Bunun sıradan bir darbe olmadığı çok açık. Bu nedenle Cumhurbaşkanı Erdoğan üstüne basa basa, farklı bir tespit yapıyor ve "işgal güçleri"nden söz ediyor.
Darbeci teröristlerin FETÖ elemanı olduğu belli. Ama sadece onlar değil, işin içinde Erdoğan karşıtlığı üzerinden darbe yapmaya ikna edilen "başka subaylar" da var. Bu birlikteliğin nasıl sağlandığının ayrıntıları eminim yakında çıkar ama şu sorunun cevabı daha çok merak ediliyor: Darbecilerin dış desteği var mı?
Önümüzdeki sürecin belki de en çok tartışılacak konusu bu olacak. Çünkü bu mesele, geçmişte olduğu gibi sadece antiemperyalist küçük sol grupların değil artık Türkiye'yi yöneten partilerin hatta hükümetlerin gündeminde.

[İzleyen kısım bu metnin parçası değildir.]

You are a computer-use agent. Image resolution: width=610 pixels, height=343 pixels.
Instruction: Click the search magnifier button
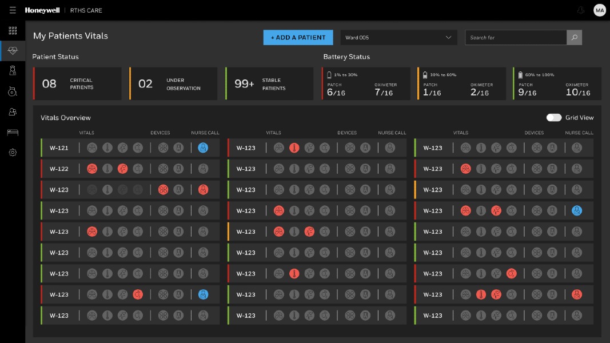coord(575,38)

Cumhurbaşkanı Erdoğan'ın son konuşmasında özellikle "işgalciler"den söz etmesi ve sık sık "üst akıl"a göndermelerde bulunması boşuna değil. Bu konuda belki de en net ve sert açıklama Çalışma ve Sosyal Güvenlik Bakanı Süleyman Soylu'dan geldi. Bakan Soylu, darbenin ertesi günü Habertürk televizyonundan Türkiye'ye şöyle sesleniyordu:
"Bunları toprağa girdikten sonra söyleyecek değiliz. Darbe başarılmış olsa idi bugün ölmüş olacaktık. Ölmüş olduğumuzu varsayarak söylüyorum ve bas bas bağırıyorum. Bu darbenin arkasında ABD vardır. Bu darbenin arkasında ABD vardır. Bu darbenin arkasında ABD vardır." Bakan Soylu, bu iddiasını şöyle temellendiriyor ve sözü FETÖ'ye getiriyordu: "Bu çapulcu çetesi, uçakları kaldırma cesaretini kimden almıştır? Son 1 ayda bir buçuk ayda kim darbe söylentilerini ortaya koymuş? Bunların tesadüf olduğunu kimse bize söylemesin. Bu darbenin arkasında neyin ne olduğunu biliyoruz."
Güneydoğu'da, Suriye'de ve Irak'ta yaşanan olayların da arkasında ABD hesapları olduğunu iddia eden Bakan Soylu şöyle diyordu: "Fethullah Gülen denilen psikopatı orada kendi emelleri için tutan bir anlayışı ben şahsen kabul ediyor değilim. Biz ABD'ye dostluğun dışında hiçbir şey yapmadık. Eğer samimiyse ABD'nin de aynı dostluğu bize göstermesi gerekiyor."
Aslında dünyadaki birçok darbenin ABD patentli olduğu da biliniyor. Bunun en son örneği de Mısır'da yaşandı. Ama en çarpıcısı ise Şili'de seçimle gelen sosyalist Allende'nin 1973'te devrilmesiydi. Yıllar geçse de yöntem değişmiyor. Seçimle gelen ister sosyalist ister muhafazakârlar olsun, ABD istemedi mi o ülkede iktidar darbeyle gider. Şili'de ordunun yönetime el koymasını isteyen muhalefetin şu iddialarına bakın, hiç yabancı gelmiyor: "Allende anayasayı deliyor, Allende diktatörlük kurmaya çalışıyor."
Bunlar tipik ABD operasyon yöntemleri. Şili'de Eylül 1973'te faşist General Pinochet darbeyi yaptıktan sonra ABD'nin nasıl karşıladığını 9 Ekim 1973'te Başkan Nixon ile danışmanı Kissinger arasında geçen bir telefon görüşmesinden öğreniyoruz.
Başkan Nixon telefonda, darbenin başarıya ulaşmış olmasından duyduğu mutluluğu dile getiriyor ve "darbenin başarılı olması için gerekli koşulları yarattıklarını" söylüyordu.
Acaba 15 Temmuz sonrası ABD Başkanı Obama ile Dışişleri Bakanı Kerry arasında nasıl bir konuşma geçti? Erdoğan'ın Allende olmadığını artık ABD'nin öğrendiğini biz de yakında WikiLeaks belgelerinden öğreniriz.